Honestly, he looks fine. Don't mess with his food to much.


----------



## Stevie D (May 22, 2020)

I don’t think that you have anything to worry about, Rooster. There are so many factors at play and they go through “leaner” and “fatter” stretches as they grow. Similar to gunner, my guy was even a little leaner at a year and a lot more muscle and definition came in the next few months. Like yours, he also had very pronounce hip points that mostly disappeared as he grew.
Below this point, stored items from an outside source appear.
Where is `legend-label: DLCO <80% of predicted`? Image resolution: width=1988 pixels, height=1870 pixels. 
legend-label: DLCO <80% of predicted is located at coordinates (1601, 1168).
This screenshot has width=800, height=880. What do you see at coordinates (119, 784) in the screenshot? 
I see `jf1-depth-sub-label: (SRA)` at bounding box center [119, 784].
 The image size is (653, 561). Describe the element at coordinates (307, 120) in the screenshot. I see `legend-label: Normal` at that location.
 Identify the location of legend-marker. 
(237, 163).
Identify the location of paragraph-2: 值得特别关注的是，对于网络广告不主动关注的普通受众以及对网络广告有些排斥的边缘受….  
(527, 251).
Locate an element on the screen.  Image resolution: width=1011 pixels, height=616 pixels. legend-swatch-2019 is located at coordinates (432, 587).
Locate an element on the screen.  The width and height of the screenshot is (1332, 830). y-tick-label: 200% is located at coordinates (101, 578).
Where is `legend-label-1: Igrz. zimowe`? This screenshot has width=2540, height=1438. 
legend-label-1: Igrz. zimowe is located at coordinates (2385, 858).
If this helps set your mind at ease, this is Twix at 16 months (keep in mind that he gets 2 hrs + of run time a day and is panting in the second picture so the ribs are even more pronounced.) He’s 63 lbs, on free food (dry kibble) and eats a bowl in the morning and one in the evening, plus a healthy amount of training treats. Hope this helps....


----------



## RoosterTheRed (Dec 10, 2020)

Stevie D said:


> I don’t think that you have anything to worry about, Rooster. There are so many factors at play and they go through “leaner” and “fatter” stretches as they grow. Similar to gunner, my guy was even a little leaner at a year and a lot more muscle and definition came in the next few months. Like yours, he also had very pronounce hip points that mostly disappeared as he grew. If this helps set your mind at ease, this is Twix at 16 months (keep in mind that he gets 2 hrs + of run time a day and is panting in the second picture so the ribs are even more pronounced.) He’s 63 lbs, on free food (dry kibble) and eats a bowl in the morning and one in the evening, plus a healthy amount of training treats. Hope this helps....
> View attachment 103397
> View attachment 103398
> View attachment 103400


This does help! Thank you. 🤗


----------